### EXERCISE REQUIREMENTS:
Whenever a line in the data below includes the string "agent", copy it out.

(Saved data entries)
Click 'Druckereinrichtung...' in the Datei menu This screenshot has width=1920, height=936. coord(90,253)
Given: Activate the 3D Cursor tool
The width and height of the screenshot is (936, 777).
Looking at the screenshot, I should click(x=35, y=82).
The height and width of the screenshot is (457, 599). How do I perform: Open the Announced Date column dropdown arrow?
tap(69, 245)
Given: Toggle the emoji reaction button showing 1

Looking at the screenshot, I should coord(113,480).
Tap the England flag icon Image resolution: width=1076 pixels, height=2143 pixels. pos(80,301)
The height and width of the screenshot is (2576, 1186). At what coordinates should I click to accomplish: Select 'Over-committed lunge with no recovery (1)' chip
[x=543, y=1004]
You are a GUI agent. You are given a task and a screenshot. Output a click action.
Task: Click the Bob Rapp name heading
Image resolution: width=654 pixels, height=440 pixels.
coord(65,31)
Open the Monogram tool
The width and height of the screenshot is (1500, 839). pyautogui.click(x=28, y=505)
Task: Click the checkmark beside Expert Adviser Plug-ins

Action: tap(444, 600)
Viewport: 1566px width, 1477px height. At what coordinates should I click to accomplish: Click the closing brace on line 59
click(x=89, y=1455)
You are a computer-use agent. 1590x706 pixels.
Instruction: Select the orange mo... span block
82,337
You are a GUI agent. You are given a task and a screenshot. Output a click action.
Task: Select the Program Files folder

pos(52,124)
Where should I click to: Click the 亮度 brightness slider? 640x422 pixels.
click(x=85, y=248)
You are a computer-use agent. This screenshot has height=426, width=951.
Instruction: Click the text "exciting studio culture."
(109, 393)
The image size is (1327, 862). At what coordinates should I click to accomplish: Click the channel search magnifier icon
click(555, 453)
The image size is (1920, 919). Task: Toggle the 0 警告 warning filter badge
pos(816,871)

### RESPONSE BOX:
You are a GUI agent. You are given a task and a screenshot. Output a click action.
You are a computer-use agent. 1590x706 pixels.
You are a GUI agent. You are given a task and a screenshot. Output a click action.
You are a computer-use agent. This screenshot has height=426, width=951.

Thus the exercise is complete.